In addition, D₃ receptors modify such molecular effects. These receptors are predominantly present in ventral striatal regions where they are partly coexpressed with D₁ receptors in striatonigral neurons (Le Moine and Bloch, 1996; Schwartz et al., 1998). Because they also exert opposite (inhibitory) effects on second messenger signaling (Zhang et al., 2004), D₃ receptors dampen gene induction by D₁ receptor stimulation (Carta et al., 2000; Zhang et al., 2004).

In summary, these findings demonstrate that (1) amphetamine- and cocaine-induced changes in gene regulation in the striatum occur preferentially (but not exclusively) in direct pathway (striatonigral) neurons (see also Lobo and Nestler, 2011), and (2) D₁ receptors (and their downstream signaling cascades; Caboche et al., 2010) are critical for these molecular changes.

4. Gene regulation by oral Adderall

The above reviewed effects of amphetamine in animal studies were mostly obtained with intraperitoneal (i.p.) or subcutaneous (s.c.) administration of relatively high doses (~3–10 mg/kg). How relevant are these findings for therapeutic use of Adderall, which involves lower doses and predominantly oral administration?

Psychostimulant effects on gene regulation are dose-dependent. Higher doses produce greater increases in gene expression across a wide range of doses (e.g., Steiner and Gerfen, 1993; Wang and McGinty, 1995b, 1997; Brandon and Steiner, 2003; Chase et al., 2003; Chase et al., 2005a; Yano and Steiner, 2005b). [Occasionally, very high doses have been found to result in attenuated expression (Wang and McGinty, 1995b, 1997), similar to other neuronal effects (e.g., Hanson et al., 2002), possibly due to receptor inactivation (internalization) by the high dose or other mechanisms.]

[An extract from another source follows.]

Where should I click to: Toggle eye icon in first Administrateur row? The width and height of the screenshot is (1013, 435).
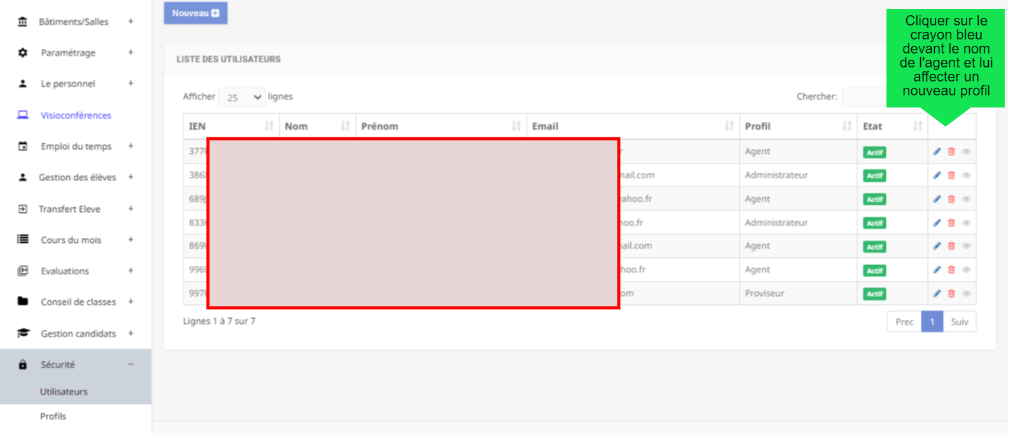pyautogui.click(x=966, y=176)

Gene regulation is also under the control of the drug delivery rate. For example, fast intravenous (i.v.) delivery of a certain cocaine dose (2 mg/kg) produced greater c-Fos induction in the striatum than slower delivery of the same dose (Samaha et al., 2004; Samaha and Robinson, 2005). Similarly, with repeated treatment (self-administration model), faster drug delivery produced more robust blunting of c-Fos inducibility (Wakabayashi et al., 2010). These enhanced neuronal changes were associated with indices of a greater addiction liability (greater escalation of drug intake and propensity to relapse; Wakabayashi et al., 2010).

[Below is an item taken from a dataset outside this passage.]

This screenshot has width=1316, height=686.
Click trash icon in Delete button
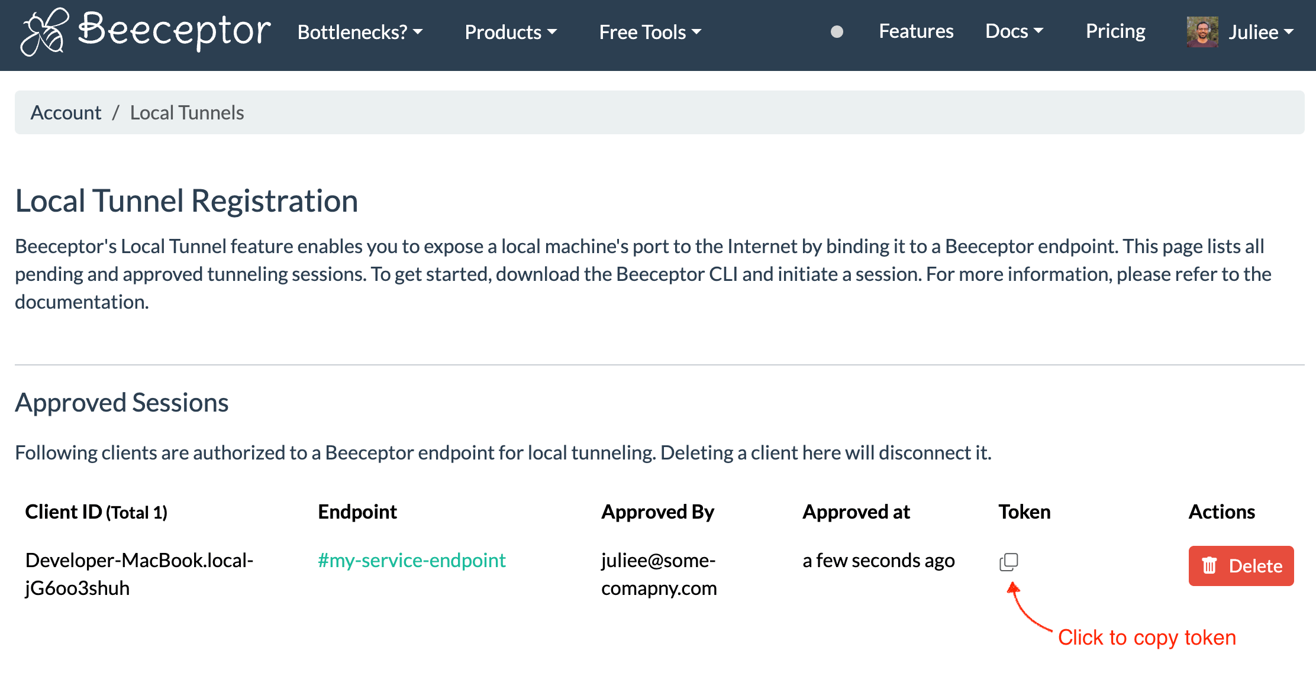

Conversely, oral (or intragastric) administration of drugs produces slower (and lower) uptake (Swanson and Volkow, 2003; Kuczenski and Segal, 2005; Yano and Steiner, 2007), which would thus be expected to produce less molecular changes. Few studies have investigated the molecular effects of oral amphetamine administration in a therapeutic dose range. Researchers recently used a model with prepubertal rats to assess whether a low dose (1.6 mg/kg) of orally (p.o.) administered Adderall (mix of D- and L-amphetamine), which resulted in amphetamine levels in the blood close to those of children treated with amphetamine, caused changes in c-Fos expression in corticostriatal circuits (Allen et al., 2010). The results showed that despite the low dose and oral route, acute Adderall administration produced significant c-Fos induction in the striatum and cortex (Allen et al., 2010). Moreover, repeated treatment (1.6 mg/kg, p.o., once daily for 14 days) resulted in blunting of c-Fos inducibility in these brain regions (Allen et al., 2010). An earlier study in adult cats reported that 1 mg/kg (p.o.) of amphetamine induced c-Fos in the cortex and striatum (Lin et al., 1996). Consistent with these findings, another study in young rats showed that repeated treatment with a low dose of amphetamine (0.5 mg/kg, s.c., twice daily for 13 days), which resulted in amphetamine plasma concentrations corresponding to the clinical range used in the treatment of ADHD, produced altered dendritic architecture in the prefrontal cortex (Diaz Heijtz et al., 2003.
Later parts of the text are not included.